The report notes that police operations to dismantle criminal organizations have been intensified, multiple arrest of leaders of organized crime were made, and “a number of important indictments and convictions took place.” The cooperation between the Albanian police and EU Member States has also intensified, resulting in several large-scale law enforcement operations.
Regarding the cultivation of cannabis, the Albanian government, “consistently for the past years”, showed a strong commitment to counter its production and trafficking, and cooperated with the EU in monitoring the situation on the ground and from the air. “In the past two crop seasons, aerial surveillance has certified that almost no cultivation of cannabis has taken place in Albania.” The report concludes that these steps represent tangible progress in meeting last years’ recommendations.
The European Commission emphasizes the need to tackle money laundering and confiscating assets stemming from crimes and other unjustified wealth.
The report assesses that Albania complies overall with fundamental rights but the overall implementation of related instruments need to be strengthened. Legal framework was improved in the areas of child’s rights and domestic violence, as well as social housing. Property rights need to be consolidated.
The legislation concerning the freedom of expression is conducive to the exercise of freedom of expression, but implementation requires further efforts.
With regard to good neighborly relations and regional cooperation, Albania has continued to participate actively in regional cooperation and maintain good neighborly
relations. Important steps have been taken to address bilateral issues with Greece.
With regard to migration, some progress was made in improving the institutional capacity on border management and asylum. The number of unfounded asylum applications lodged by Albanian nationals in the EU has decreased but remains high and requires continuous and sustained efforts, as well as to address the phenomenon of unaccompanied minors.
As regards the economic criteria, Albania has made some progress and is moderately prepared in developing a functioning market economy. Economic growth increased further and unemployment decreased but remains still high. Exports grew solidly and the current account deficit narrowed. The high public debt-to-GDP ratio continued to decrease but the pace of fiscal consolidation remained slow. Banks continued to reduce the number of non-performing loans and the use of foreign currency.

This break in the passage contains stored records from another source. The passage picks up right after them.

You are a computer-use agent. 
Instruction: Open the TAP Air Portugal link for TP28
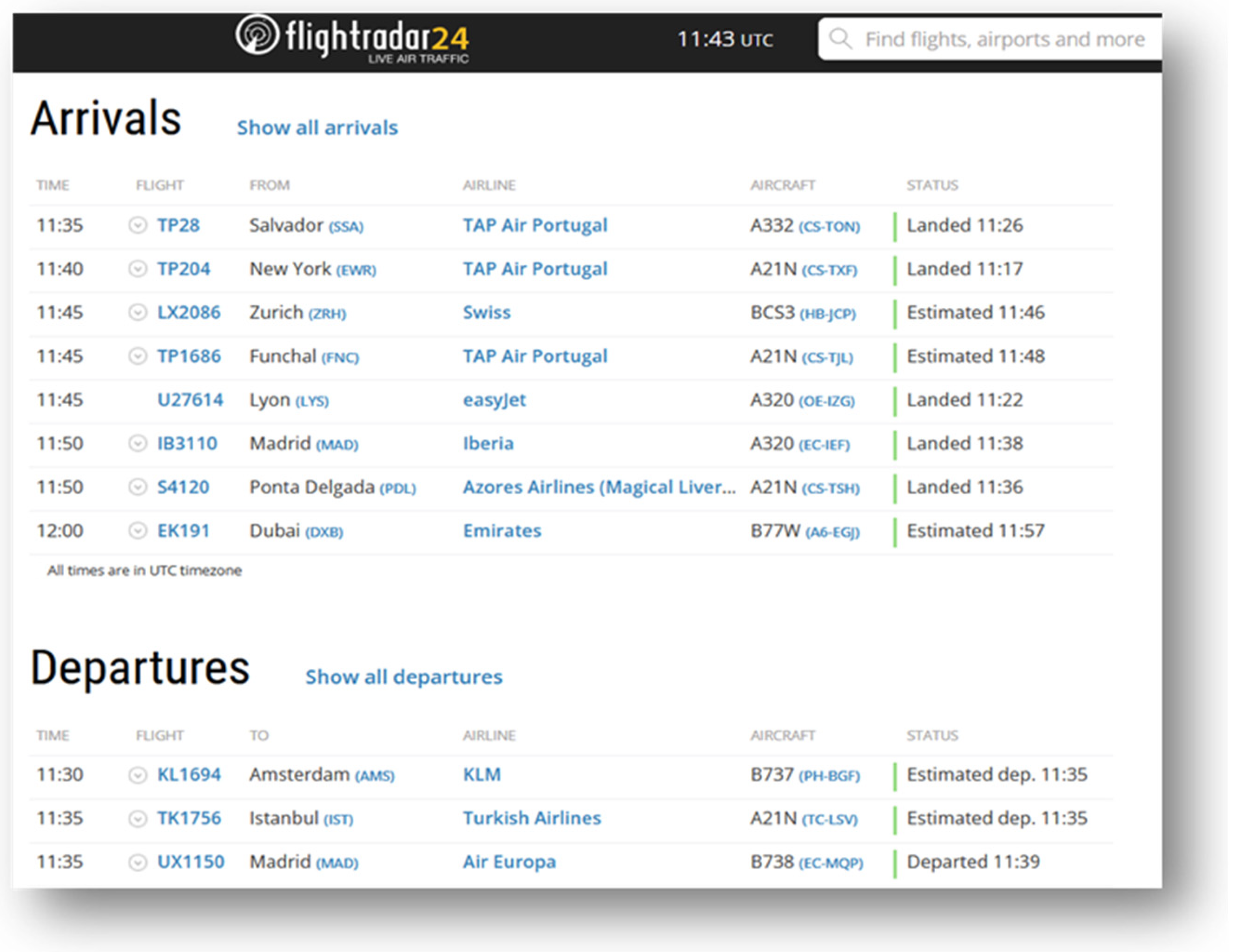[535, 225]
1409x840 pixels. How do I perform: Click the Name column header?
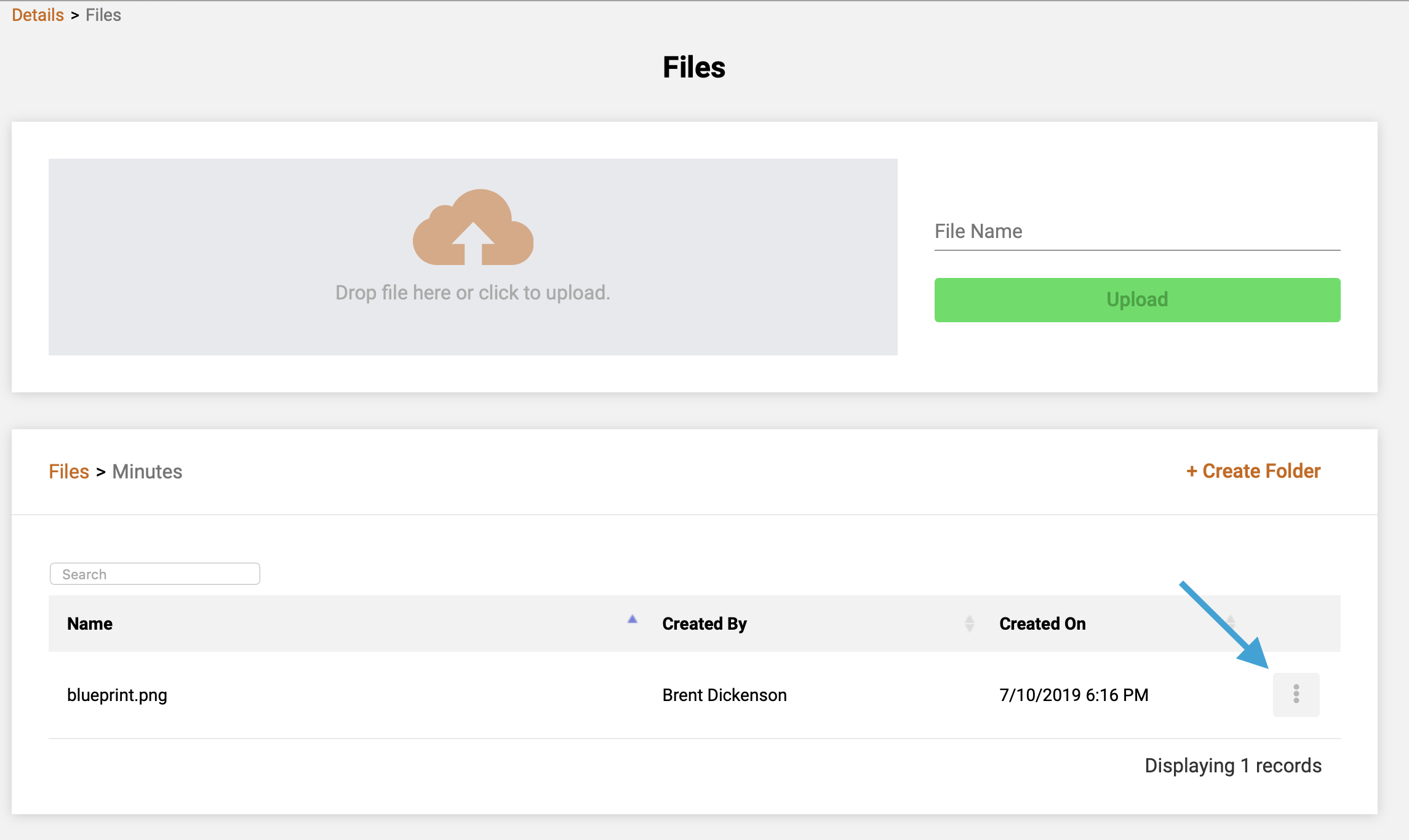(x=89, y=624)
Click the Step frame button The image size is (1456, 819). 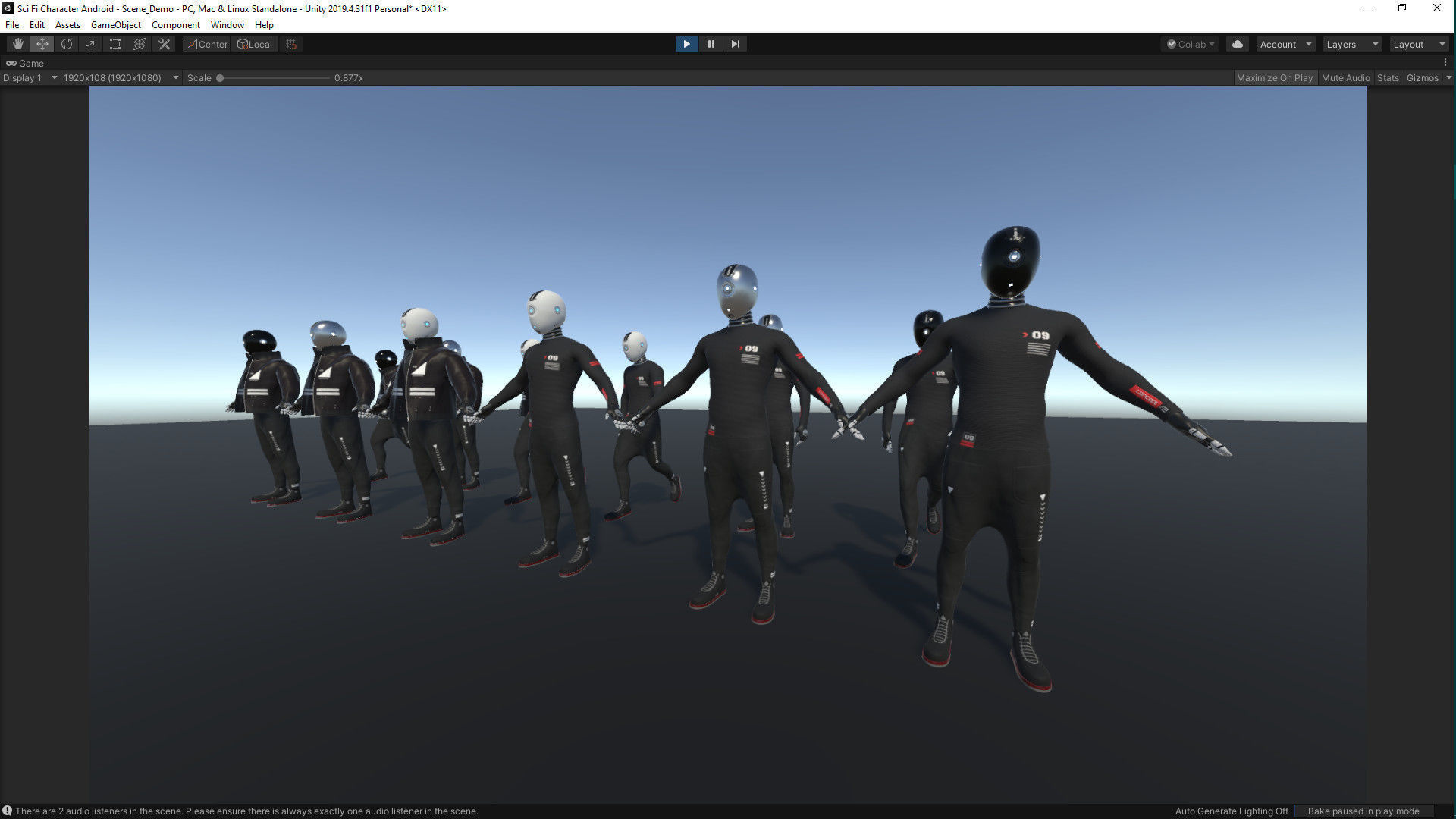pos(735,44)
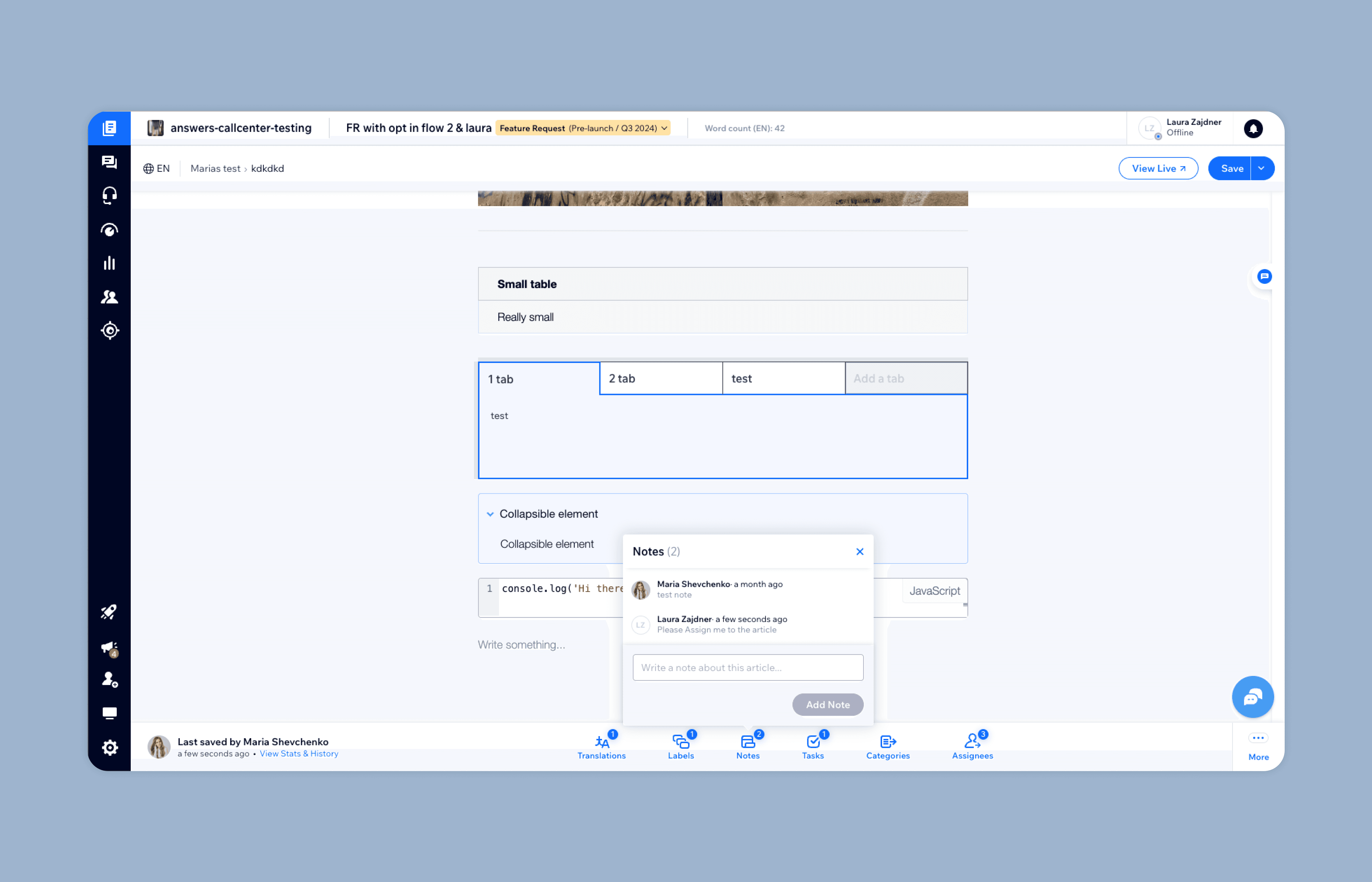This screenshot has width=1372, height=882.
Task: Open View Stats & History link
Action: click(x=299, y=754)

The banking sector remained stable, though business credit growth did not pick up.
Albania has made some progress in terms of energy, transport and digital infrastructure development, but lack of productive know-how, low education levels and technology transfers hinder Albania’s competitiveness and integration into international value chains. Exports and regional integration are below potential.

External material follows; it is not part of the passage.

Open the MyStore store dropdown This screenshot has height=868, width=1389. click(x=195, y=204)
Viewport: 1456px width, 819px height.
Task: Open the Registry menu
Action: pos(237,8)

Efforts to improve education and training show some results but reforms need to continue in particular to better address rural areas and vulnerable groups. Albania’s capacity for research, development and innovation remained very low.

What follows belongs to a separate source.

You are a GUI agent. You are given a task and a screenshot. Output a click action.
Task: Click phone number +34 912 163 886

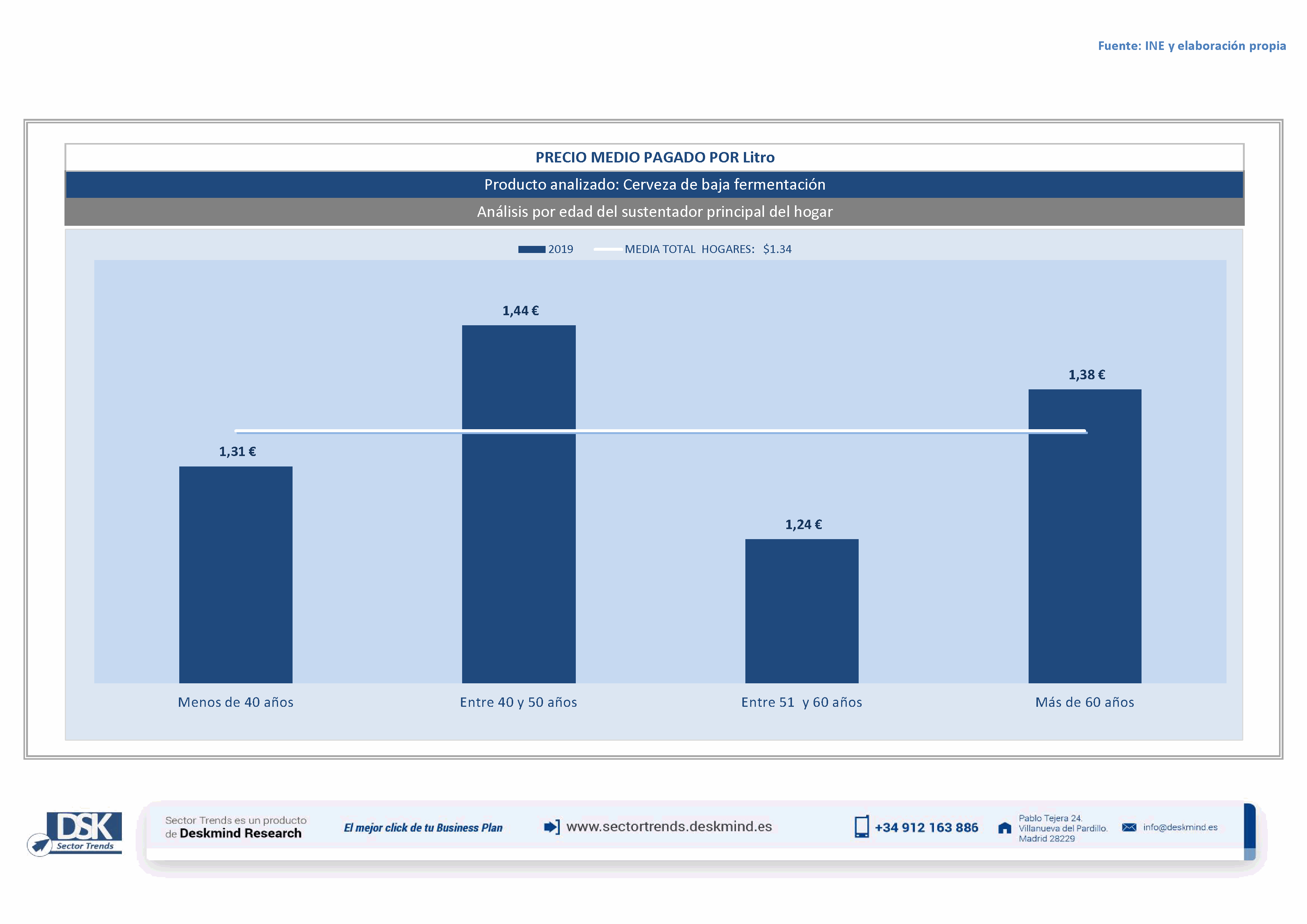pyautogui.click(x=926, y=827)
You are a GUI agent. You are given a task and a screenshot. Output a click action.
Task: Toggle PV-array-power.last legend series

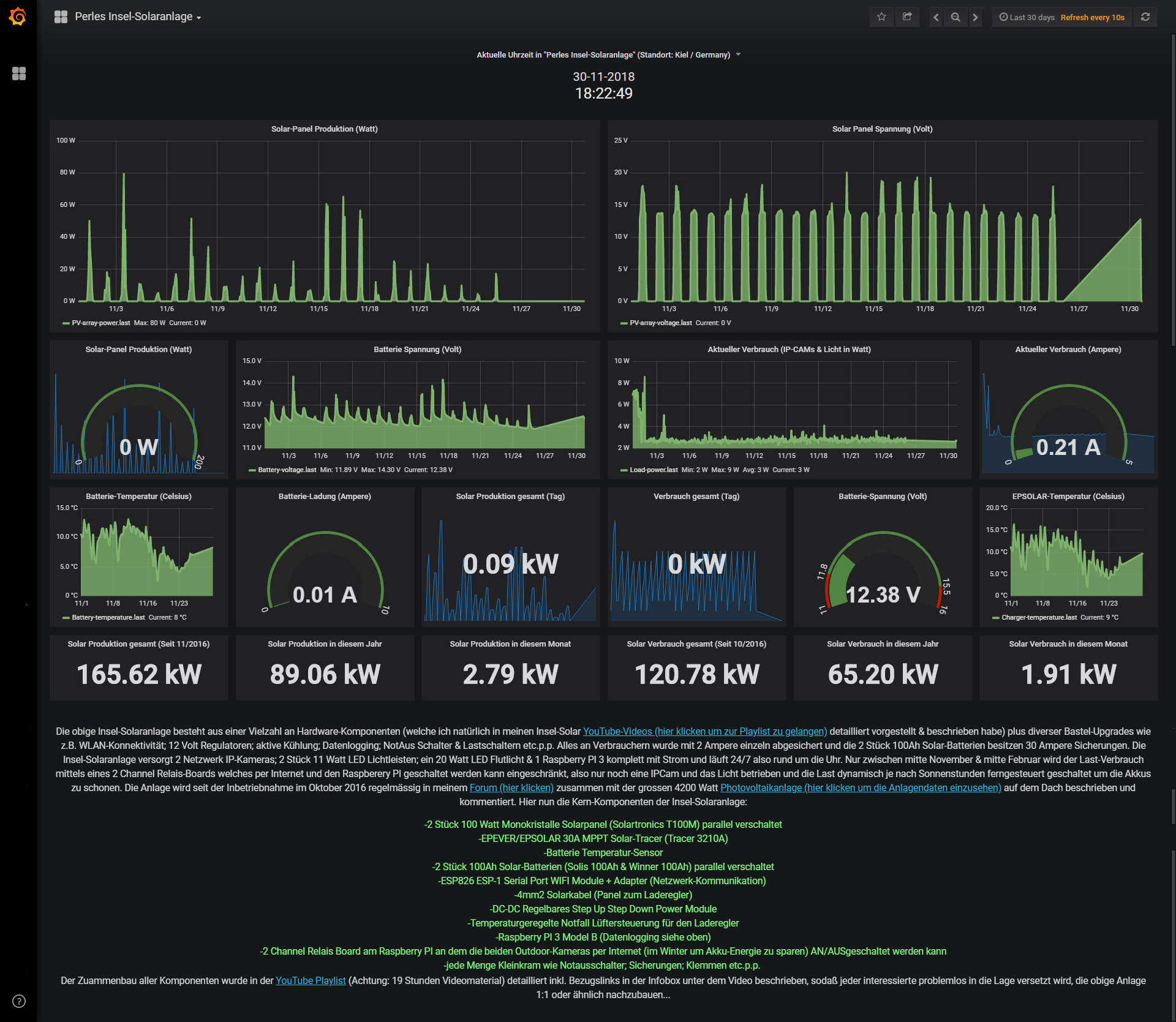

The report notes Albania’s full alignment with all EU common foreign and security policy positions and declarations.
The EC states that Albania continued to align its legislation to EU requirements in a number of areas, enhancing its ability to assume the obligations of membership.
Albania will need to continue its efforts related to its overall preparations to adopt and implement the EU acquis. The country should continue work on the development of the transport and energy networks, and related connectivity reform measures, also with a view to improving connectivity throughout the region. The administrative capacity and professional standards of bodies charged with the implementation of the acquis need to be strengthened and the independence of regulatory bodies safeguarded.
Public procurement system and public finance management in Albania needs to be more transparent, with higher accountability, effectiveness and efficiency.